Türkiye ‘mikro dünya savaşı’nın
odağında bulunan ülkelerden biri. Çünkü Türkiye, bölgenin eski patronu. Bölge ile tarihsel bağları var. Coğrafi konumu
ise stratejik. Orta Doğu’ya yakın olması, petrolün korunacağı askeri
operasyonlar açısından kritik önemde. Boğazlara sahip olması ise Akdeniz’e
inebilecek Rusya’nın kontrolünü sağlıyor. Türkiye, bölgenin ekonomisi istikrarlı
ve ekonomik gelirler açısından petrole bağlı olmayan nadir ülkelerinden
biri. Türkiye, aynı zamanda ham petrol
ve doğal gaz açısından neredeyse tamamen dışarıya; Orta Doğu ülkelerine ve
buraya yakın ilgi duyan devletlere (Rusya gibi) bağımlı bir ülke. Bu nedenlerle bazen, istemese de olayların
odağında bulunabiliyor.
Türkiye, son yıllarda çevresindeki
komşularla iyi geçinmeye çalışsa da, zaman zaman ciddi anlaşmazlıklar
yaşayabiliyor.
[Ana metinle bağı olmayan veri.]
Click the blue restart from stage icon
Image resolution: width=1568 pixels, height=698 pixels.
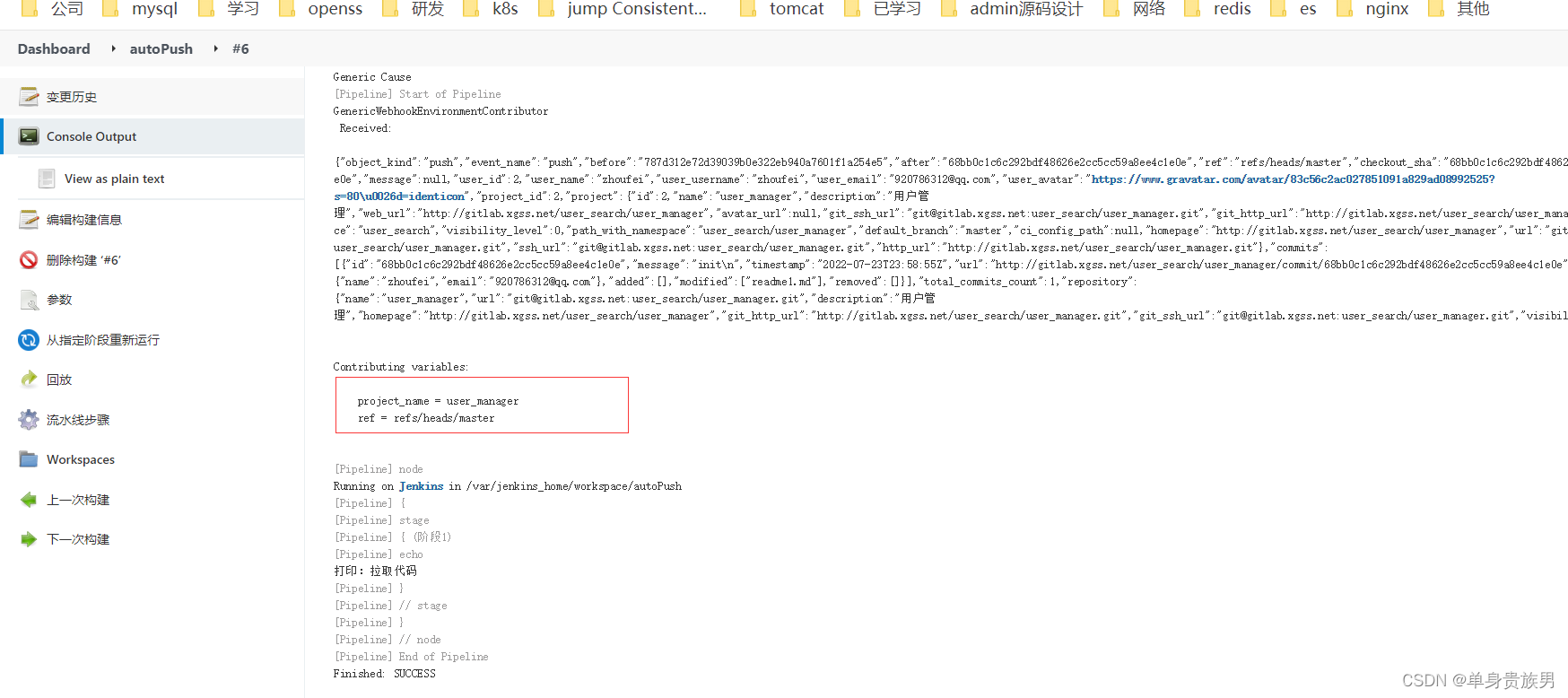pyautogui.click(x=29, y=340)
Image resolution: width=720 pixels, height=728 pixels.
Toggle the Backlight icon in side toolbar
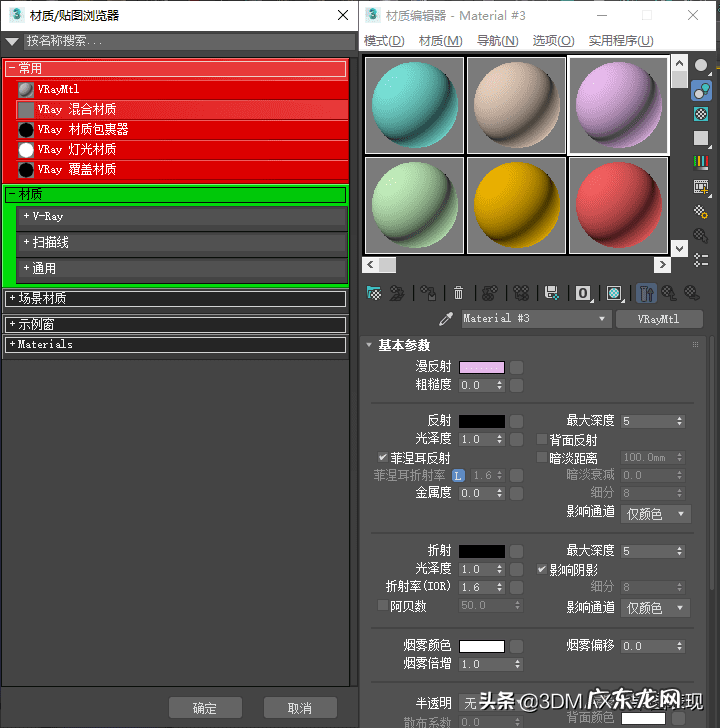(701, 90)
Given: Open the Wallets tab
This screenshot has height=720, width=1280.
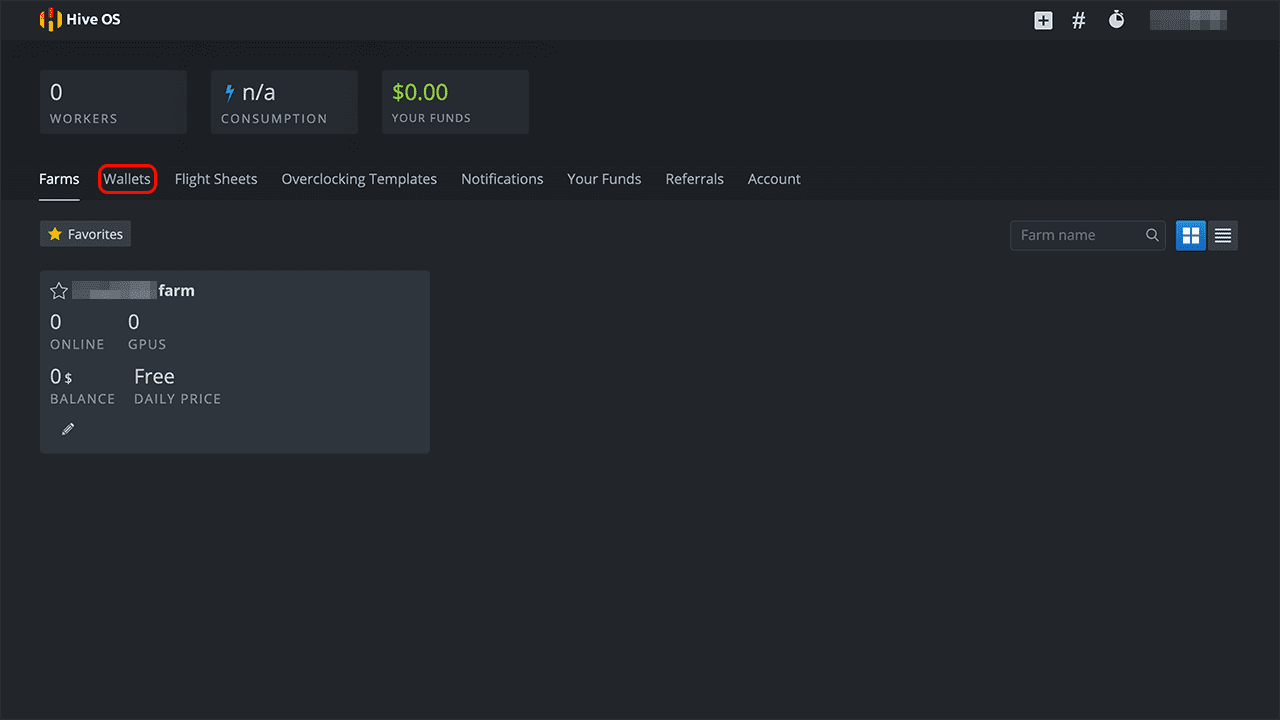Looking at the screenshot, I should click(127, 179).
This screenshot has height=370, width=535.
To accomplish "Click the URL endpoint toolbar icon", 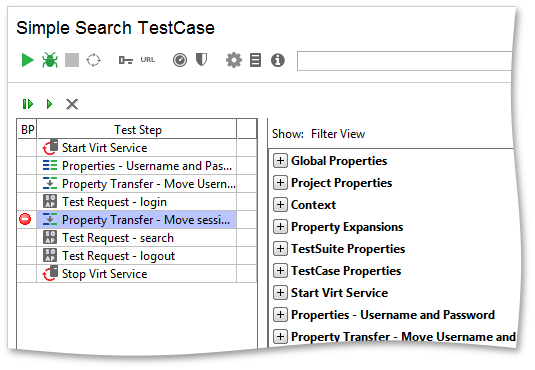I will pyautogui.click(x=148, y=60).
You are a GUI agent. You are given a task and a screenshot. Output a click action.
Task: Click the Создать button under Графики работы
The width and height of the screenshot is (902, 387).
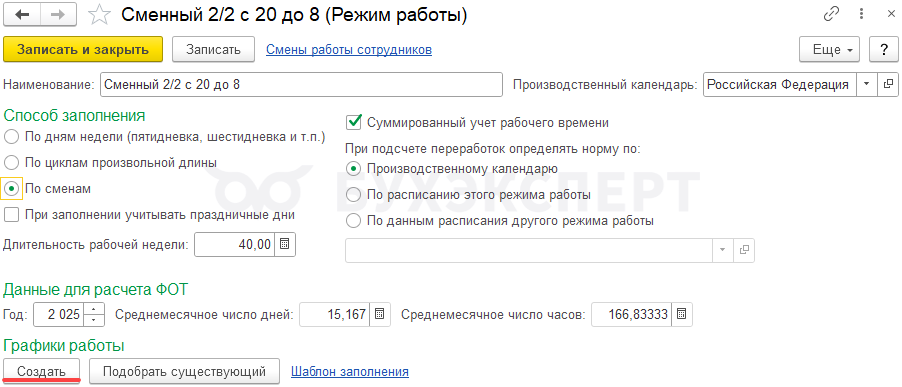(41, 371)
Dikkat edilirse bu sorunların en önemli sebebi hep Orta Doğu kaynaklı.
Mısır, Irak, Suriye, Rusya ve zaman zaman İran ile yaşanan sorunlarda hep Orta
Doğu meseleleri başrolde. Türkiye, her haliyle daha bağımsız bir dış politika
izleme eğilimini açıkça ifade ediyor. Türkiye’nin bu dış politika açılımında
‘mikro dünya savaşı’na daha uygun bir yol haritası izlemesi, Orta Doğu’da
çıkarları bulunan ülkelerce engellenmek isteniyor. Türkiye’nin bölgeye mesafeli
durması isteniyor.
Rusya ile son yaşanan krizi de bu
bağlamda değerlendirmek gerekiyor. Yıllardır Türkiye’ye pazarladığı doğal gazla
refah biriktiren; gelecekte de nükleer santral teknolojisini Türkiye’ye satmak
isteyen ve Türkiye üzerinden Avrupa doğal gaz pazarına daha fazla ihracat yapmayı
planlayan Rusya’nın aşırı sert tavrını ‘korkutma
ve sindirme amaçlı’ diye açıklayabiliriz. Rusya, uçak düşürme krizini araç
olarak kullanıp Türkiye’nin Orta Doğu’da daha fazla operasyonel olmamasını
sağlamaya çalışıyor.
Çünkü Rusya, çıkarlarının bulunduğu Ortadoğu’daki son
karakolu Suriye’yi terk etmek istemiyor.
Türkiye ise neredeyse 70 yıldır arasının bozuk olduğu Suriye’ye karşı, rejim
değişikliğine gitmesi yönünde açık ve net bir politika izliyor. Ama Rusya’nın Türkiye’ye
yönelik bu sert politikasının başarısız olacağını düşünüyorum. Çünkü Rusya, Türkiye’deki
80-100 yıllık projelerinden (nükleer santral projesi, gaz satışının sürmesi ve Avrupa’ya
yönelik gaz hattı projeleri) vazgeçmek istemiyor.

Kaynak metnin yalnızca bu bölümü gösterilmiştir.